(Stored data entries)
====================

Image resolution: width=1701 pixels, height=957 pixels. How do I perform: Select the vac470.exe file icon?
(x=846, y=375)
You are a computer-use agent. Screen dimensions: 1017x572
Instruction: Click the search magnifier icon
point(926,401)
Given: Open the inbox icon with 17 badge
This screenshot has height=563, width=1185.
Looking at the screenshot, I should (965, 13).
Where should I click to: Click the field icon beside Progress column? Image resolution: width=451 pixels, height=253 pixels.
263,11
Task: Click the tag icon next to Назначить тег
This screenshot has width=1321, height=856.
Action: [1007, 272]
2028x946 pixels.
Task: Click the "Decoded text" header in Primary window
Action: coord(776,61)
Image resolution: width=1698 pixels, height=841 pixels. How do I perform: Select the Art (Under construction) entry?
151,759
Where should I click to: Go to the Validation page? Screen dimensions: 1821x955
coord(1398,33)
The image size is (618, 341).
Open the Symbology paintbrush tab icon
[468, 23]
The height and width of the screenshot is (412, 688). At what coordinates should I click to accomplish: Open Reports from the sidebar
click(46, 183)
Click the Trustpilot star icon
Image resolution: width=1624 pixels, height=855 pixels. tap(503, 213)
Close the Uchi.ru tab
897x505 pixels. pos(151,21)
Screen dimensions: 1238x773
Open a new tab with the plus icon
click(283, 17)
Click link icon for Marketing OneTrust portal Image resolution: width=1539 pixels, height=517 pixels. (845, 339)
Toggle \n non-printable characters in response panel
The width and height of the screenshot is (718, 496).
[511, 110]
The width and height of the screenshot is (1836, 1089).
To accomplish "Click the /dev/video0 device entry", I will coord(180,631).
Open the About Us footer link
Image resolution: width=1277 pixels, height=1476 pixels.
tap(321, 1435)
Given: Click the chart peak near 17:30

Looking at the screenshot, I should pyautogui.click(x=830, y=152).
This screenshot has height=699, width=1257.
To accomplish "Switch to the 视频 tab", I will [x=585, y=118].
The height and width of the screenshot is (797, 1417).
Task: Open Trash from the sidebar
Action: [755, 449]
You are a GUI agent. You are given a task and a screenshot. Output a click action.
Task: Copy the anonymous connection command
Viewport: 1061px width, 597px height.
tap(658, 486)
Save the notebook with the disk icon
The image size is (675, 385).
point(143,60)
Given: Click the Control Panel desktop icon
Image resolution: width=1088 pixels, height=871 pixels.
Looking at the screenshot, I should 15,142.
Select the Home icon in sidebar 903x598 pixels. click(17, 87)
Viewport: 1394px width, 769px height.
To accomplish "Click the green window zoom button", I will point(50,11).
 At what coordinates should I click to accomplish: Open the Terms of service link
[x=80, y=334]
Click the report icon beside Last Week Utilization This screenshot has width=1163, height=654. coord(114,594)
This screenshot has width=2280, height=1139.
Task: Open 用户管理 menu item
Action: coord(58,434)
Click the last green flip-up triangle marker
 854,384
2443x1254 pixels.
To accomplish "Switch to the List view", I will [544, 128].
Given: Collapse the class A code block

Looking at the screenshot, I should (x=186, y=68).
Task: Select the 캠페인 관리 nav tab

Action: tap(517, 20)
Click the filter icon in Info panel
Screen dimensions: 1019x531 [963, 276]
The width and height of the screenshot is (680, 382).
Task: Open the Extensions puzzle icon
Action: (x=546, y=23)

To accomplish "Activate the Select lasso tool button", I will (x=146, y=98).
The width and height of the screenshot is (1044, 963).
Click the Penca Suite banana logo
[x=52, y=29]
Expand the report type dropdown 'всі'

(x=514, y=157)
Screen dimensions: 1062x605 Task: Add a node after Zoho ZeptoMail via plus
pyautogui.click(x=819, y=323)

====================

**Problem details**
Copy each line of the records that contains the word "agent".

**Result**
You are a computer-use agent. Screen dimensions: 1017x572
You are a GUI agent. You are given a task and a screenshot. Output a click action.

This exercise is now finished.